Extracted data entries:
────────

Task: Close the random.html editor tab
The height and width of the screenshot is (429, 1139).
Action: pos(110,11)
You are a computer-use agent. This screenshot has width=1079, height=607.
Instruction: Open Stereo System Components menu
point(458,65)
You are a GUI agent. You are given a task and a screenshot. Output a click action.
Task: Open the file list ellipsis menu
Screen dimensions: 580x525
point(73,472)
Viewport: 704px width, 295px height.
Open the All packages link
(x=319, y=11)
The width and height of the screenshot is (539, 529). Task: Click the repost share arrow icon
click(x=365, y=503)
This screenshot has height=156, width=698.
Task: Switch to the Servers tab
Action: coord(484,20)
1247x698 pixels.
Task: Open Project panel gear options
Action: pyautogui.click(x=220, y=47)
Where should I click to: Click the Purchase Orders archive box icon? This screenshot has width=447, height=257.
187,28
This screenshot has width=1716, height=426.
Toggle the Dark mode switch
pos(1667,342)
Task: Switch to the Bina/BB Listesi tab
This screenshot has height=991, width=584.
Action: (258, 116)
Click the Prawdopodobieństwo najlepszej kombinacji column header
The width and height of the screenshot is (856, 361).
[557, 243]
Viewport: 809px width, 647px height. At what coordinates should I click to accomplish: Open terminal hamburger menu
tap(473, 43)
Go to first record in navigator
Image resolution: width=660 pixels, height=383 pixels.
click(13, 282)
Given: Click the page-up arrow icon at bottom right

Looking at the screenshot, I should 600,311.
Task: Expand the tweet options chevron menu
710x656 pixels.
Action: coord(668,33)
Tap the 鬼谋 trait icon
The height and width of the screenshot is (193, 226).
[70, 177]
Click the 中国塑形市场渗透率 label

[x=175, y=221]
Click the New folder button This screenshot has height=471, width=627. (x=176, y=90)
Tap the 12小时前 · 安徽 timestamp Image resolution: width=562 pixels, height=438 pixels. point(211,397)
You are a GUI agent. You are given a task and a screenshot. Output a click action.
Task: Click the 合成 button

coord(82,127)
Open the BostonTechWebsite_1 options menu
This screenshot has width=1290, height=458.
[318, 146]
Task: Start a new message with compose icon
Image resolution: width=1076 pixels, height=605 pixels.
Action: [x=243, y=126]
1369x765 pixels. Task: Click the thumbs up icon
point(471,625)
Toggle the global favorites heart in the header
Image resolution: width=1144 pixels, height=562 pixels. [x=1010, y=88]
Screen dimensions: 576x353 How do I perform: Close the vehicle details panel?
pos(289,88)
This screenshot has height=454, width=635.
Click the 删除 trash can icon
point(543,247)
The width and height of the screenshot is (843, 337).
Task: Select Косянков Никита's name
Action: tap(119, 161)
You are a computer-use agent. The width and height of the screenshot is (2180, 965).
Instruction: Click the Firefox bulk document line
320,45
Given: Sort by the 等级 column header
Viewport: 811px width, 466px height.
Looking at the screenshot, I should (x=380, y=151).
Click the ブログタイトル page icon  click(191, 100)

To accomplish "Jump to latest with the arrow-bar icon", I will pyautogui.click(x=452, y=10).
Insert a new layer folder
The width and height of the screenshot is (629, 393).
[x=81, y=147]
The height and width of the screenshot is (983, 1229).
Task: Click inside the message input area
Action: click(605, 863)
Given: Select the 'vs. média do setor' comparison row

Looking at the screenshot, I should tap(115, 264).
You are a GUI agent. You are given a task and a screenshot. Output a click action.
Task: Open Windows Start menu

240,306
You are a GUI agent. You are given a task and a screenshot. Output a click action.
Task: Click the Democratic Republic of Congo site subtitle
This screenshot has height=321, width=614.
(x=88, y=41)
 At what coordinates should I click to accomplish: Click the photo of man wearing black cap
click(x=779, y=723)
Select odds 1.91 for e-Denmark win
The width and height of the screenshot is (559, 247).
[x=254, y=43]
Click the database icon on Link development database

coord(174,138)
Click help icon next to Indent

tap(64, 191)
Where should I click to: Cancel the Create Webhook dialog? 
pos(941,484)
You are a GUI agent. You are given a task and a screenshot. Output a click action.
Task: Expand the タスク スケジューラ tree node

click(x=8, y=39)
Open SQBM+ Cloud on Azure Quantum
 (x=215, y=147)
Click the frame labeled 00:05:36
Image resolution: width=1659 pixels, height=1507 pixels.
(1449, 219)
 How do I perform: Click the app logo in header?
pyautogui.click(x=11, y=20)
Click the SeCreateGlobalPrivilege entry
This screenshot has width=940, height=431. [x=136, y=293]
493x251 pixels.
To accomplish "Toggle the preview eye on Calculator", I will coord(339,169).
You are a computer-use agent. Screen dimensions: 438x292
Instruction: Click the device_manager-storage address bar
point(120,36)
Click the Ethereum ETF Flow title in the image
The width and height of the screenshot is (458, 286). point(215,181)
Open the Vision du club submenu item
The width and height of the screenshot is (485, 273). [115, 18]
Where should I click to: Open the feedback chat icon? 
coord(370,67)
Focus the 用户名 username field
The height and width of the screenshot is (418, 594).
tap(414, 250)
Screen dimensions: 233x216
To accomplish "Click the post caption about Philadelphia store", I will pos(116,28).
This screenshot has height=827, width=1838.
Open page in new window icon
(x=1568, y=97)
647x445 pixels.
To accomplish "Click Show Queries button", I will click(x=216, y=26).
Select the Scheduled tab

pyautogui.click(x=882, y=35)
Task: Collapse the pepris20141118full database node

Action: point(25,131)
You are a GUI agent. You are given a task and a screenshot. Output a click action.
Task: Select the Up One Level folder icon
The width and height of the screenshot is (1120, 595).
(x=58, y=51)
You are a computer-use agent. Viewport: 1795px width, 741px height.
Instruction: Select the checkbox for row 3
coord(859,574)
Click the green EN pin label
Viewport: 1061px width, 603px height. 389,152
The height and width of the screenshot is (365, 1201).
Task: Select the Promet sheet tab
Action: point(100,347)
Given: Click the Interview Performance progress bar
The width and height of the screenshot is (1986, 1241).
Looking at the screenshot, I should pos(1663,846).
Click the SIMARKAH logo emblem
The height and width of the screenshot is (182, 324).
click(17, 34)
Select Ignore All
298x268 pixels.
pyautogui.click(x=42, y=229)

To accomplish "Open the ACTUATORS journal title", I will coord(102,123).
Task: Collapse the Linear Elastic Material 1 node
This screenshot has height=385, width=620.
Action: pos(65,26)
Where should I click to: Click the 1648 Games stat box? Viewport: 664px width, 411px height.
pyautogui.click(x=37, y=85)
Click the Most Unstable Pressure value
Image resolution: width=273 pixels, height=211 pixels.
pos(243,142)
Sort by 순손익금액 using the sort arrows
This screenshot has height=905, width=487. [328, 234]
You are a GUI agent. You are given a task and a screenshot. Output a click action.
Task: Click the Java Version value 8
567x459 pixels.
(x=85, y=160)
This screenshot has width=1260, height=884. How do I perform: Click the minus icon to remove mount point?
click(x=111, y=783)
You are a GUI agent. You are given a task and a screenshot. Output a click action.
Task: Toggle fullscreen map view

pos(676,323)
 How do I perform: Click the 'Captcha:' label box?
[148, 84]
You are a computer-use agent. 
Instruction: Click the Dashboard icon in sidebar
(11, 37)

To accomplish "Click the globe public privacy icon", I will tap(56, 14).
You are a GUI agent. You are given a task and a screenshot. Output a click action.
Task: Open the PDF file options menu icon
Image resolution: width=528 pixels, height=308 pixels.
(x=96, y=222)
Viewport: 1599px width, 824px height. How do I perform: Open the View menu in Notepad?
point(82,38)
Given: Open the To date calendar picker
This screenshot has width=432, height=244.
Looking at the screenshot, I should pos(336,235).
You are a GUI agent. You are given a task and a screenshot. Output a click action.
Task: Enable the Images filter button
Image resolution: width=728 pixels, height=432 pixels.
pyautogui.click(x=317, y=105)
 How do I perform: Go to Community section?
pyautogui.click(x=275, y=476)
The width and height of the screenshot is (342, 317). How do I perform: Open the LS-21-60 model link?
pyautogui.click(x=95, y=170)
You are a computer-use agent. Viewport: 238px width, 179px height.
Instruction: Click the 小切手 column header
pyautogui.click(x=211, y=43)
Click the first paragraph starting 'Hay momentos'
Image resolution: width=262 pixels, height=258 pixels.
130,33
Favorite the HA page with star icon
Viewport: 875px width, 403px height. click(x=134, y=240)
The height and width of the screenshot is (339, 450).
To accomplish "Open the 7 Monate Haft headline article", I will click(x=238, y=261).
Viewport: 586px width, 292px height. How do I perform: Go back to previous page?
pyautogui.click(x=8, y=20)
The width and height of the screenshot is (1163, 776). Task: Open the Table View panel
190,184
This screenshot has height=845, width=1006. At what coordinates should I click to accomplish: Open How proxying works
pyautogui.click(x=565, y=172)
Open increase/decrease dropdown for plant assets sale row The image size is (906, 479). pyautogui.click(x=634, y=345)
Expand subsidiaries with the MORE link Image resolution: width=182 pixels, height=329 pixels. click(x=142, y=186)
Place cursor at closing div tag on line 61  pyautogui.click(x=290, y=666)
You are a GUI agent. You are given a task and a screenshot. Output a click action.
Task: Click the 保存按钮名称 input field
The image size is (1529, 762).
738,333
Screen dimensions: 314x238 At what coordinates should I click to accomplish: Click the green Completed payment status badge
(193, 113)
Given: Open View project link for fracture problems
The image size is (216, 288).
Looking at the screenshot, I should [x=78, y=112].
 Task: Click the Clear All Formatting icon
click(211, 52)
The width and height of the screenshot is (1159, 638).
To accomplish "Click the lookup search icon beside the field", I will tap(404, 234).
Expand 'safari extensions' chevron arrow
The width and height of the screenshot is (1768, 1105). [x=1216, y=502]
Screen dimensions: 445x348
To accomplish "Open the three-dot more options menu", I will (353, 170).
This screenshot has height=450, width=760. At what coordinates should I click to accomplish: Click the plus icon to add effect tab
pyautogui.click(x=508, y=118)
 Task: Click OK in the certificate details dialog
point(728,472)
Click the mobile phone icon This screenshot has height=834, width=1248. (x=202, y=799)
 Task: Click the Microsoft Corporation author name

────────

Your task:
Can you put the lines of the records above, from the one containing "You are a computer-use agent. The" through the one containing "Click the ブログタイトル", inclusive, into a JSON list of strings, with one string per line and any blank lines left out?

Exercise output:
[
  "You are a computer-use agent. The width and height of the screenshot is (2180, 965).",
  "Instruction: Click the Firefox bulk document line",
  "320,45",
  "Given: Sort by the 等级 column header",
  "Viewport: 811px width, 466px height.",
  "Looking at the screenshot, I should (x=380, y=151).",
  "Click the ブログタイトル page icon  click(191, 100)"
]